-- SOURCE INFORMATION --
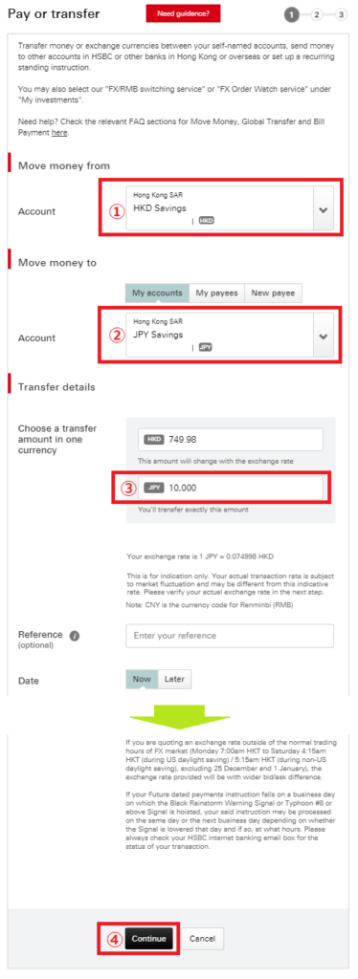Expand the Move money to account dropdown
Screen dimensions: 358x979
tap(323, 336)
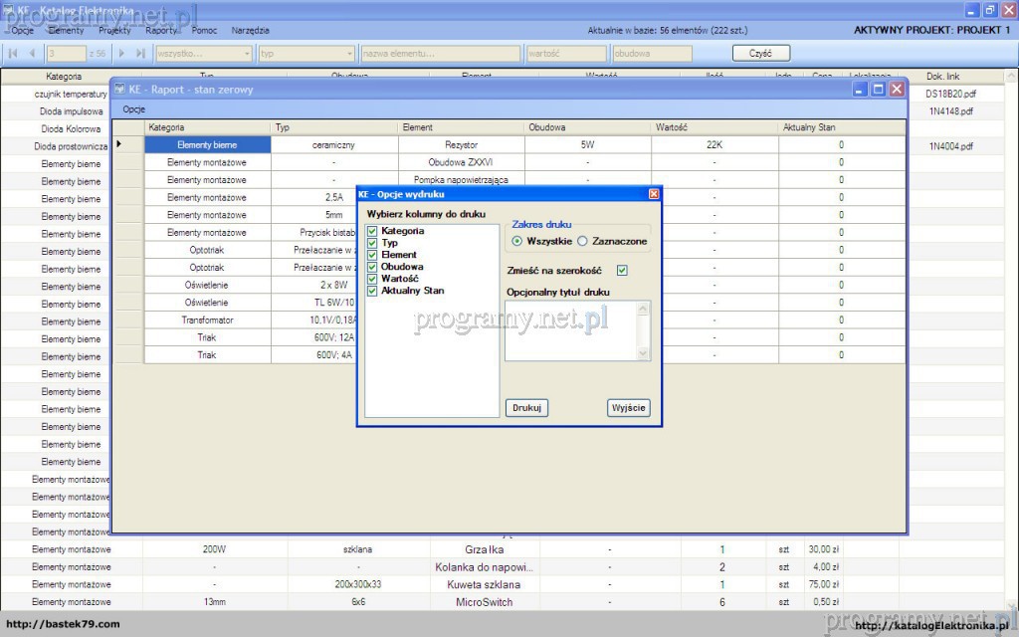Open the wszystko category dropdown
This screenshot has width=1019, height=637.
click(x=247, y=53)
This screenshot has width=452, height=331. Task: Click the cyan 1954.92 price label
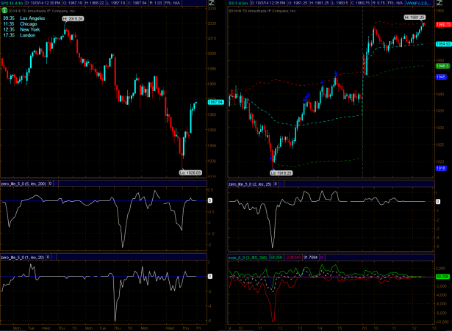(442, 44)
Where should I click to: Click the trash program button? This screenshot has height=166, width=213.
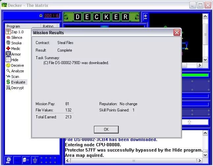click(35, 160)
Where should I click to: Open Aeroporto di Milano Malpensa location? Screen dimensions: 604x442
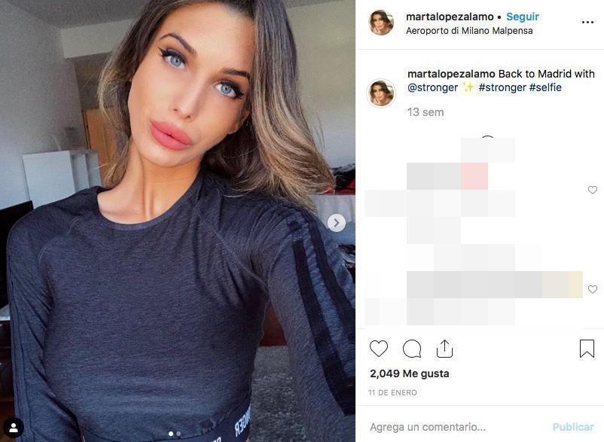point(469,31)
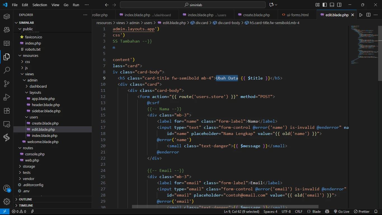
Task: Click the Run file play icon
Action: coord(361,15)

-- DIRECTIONS --
Nothing should be printed except the lines from the one with "This screenshot has width=452, height=331." through the last line of the listing above, both ends included; please drop the pictures.

-- OUTPUT FOR THIS TASK --
This screenshot has width=452, height=331. Task: Click the cyan 1954.92 price label
(442, 44)
Where should I click to: Click the trash program button? This screenshot has height=166, width=213.
click(35, 160)
Where should I click to: Open Aeroporto di Milano Malpensa location? Screen dimensions: 604x442
point(469,31)
Task: Click the Run file play icon
Action: coord(361,15)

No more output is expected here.